§ GIVEN RECORDS:
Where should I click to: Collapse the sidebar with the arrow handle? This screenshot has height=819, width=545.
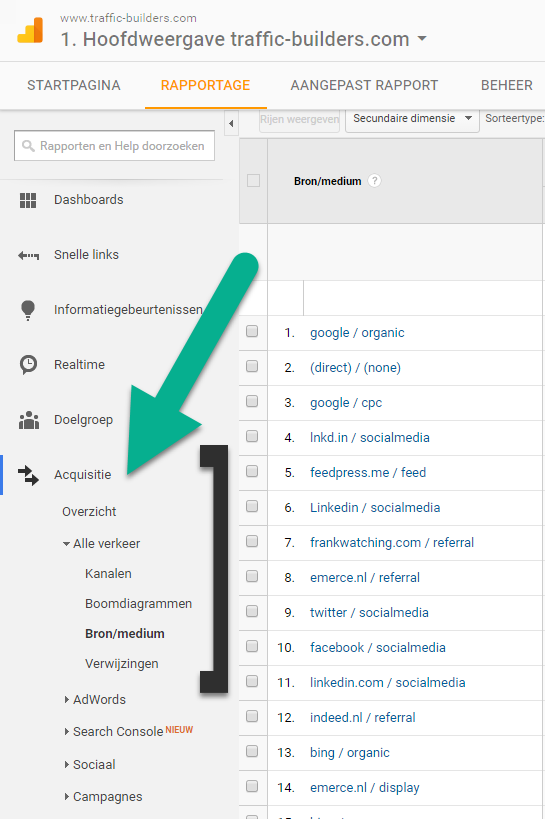point(231,124)
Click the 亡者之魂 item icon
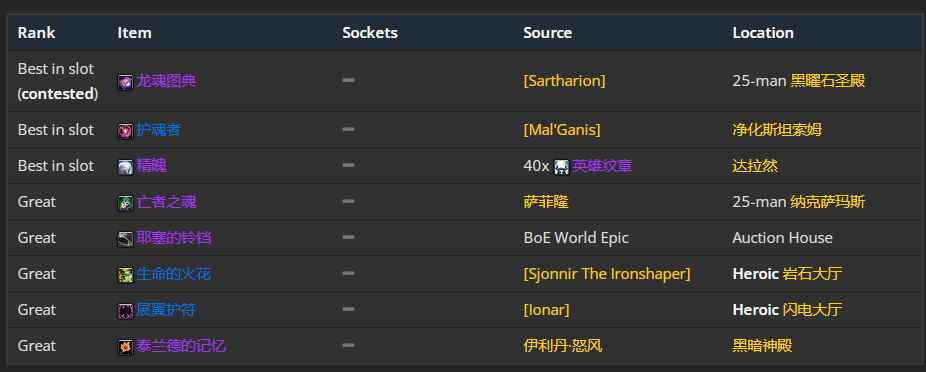This screenshot has height=372, width=926. tap(125, 203)
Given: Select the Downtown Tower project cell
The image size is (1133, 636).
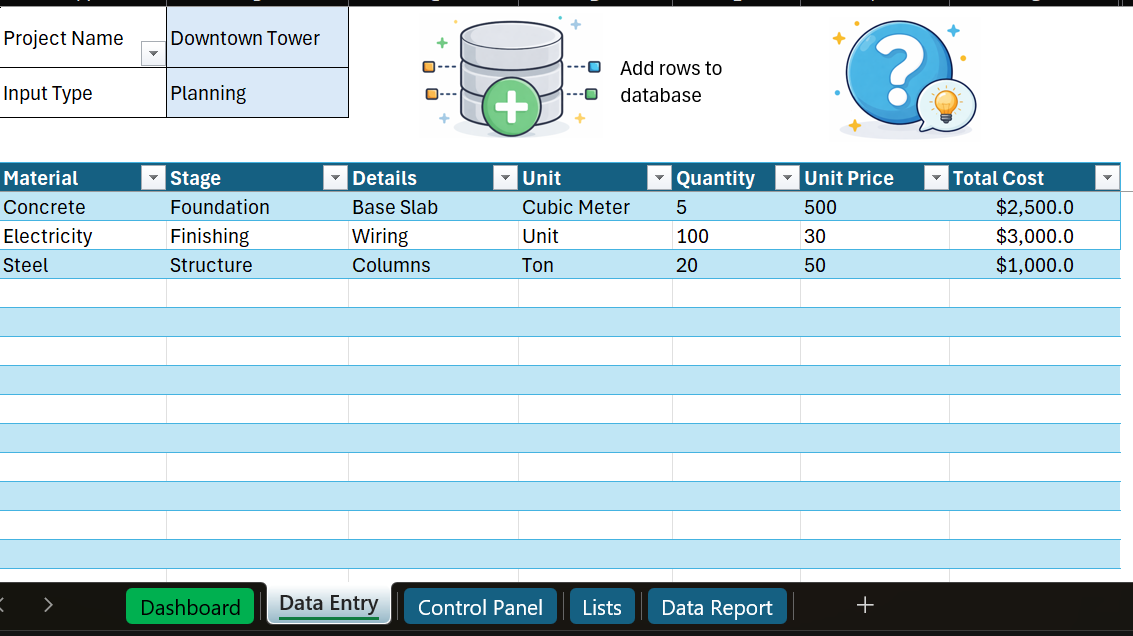Looking at the screenshot, I should [x=257, y=38].
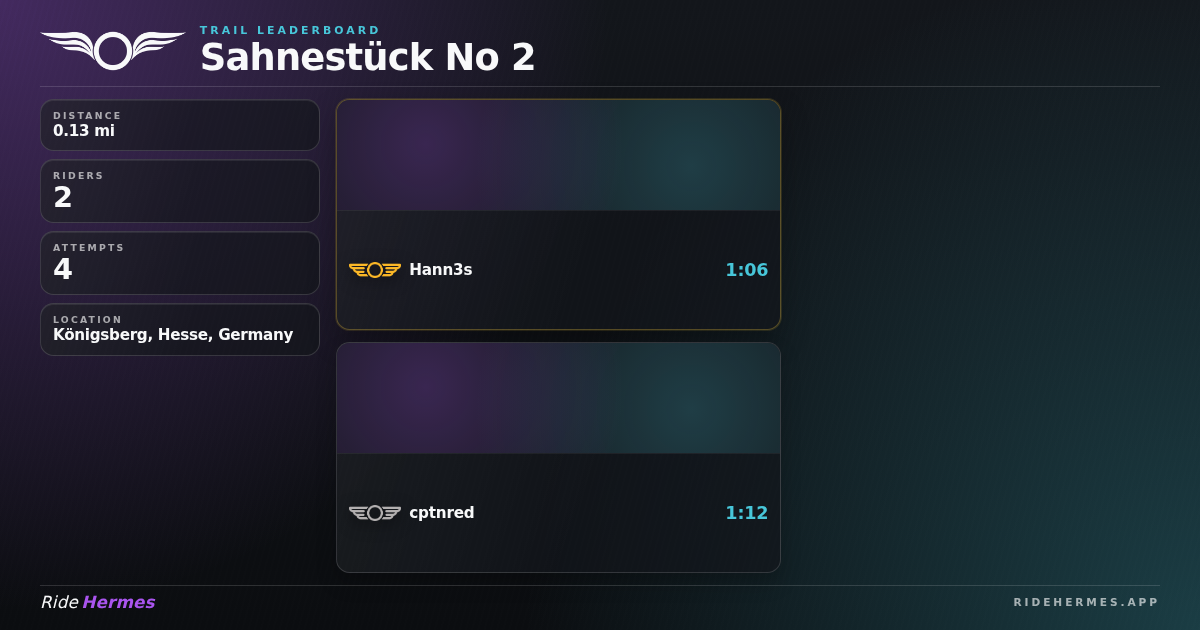Viewport: 1200px width, 630px height.
Task: Select the Riders count stat card
Action: coord(180,191)
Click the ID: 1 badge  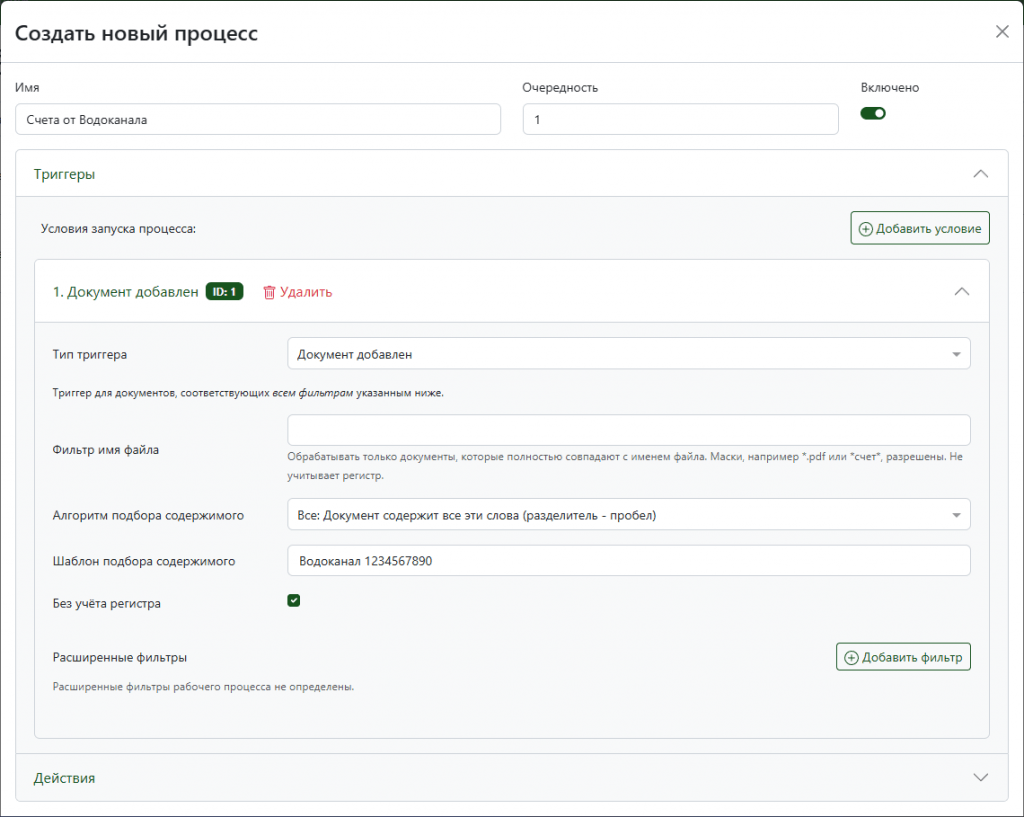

§ REQUIRED ACTION: Reproduce exactly, and only, the lines from the one containing "Given: Select the Downtown Tower project cell" through the last line of the records above, both included, leaving out any pictures.

§ FINISHED TASK:
Given: Select the Downtown Tower project cell
The image size is (1133, 636).
Looking at the screenshot, I should [x=257, y=38].
Viewport: 1200px width, 630px height.
Task: Select the Riders count stat card
Action: coord(180,191)
Click the ID: 1 badge  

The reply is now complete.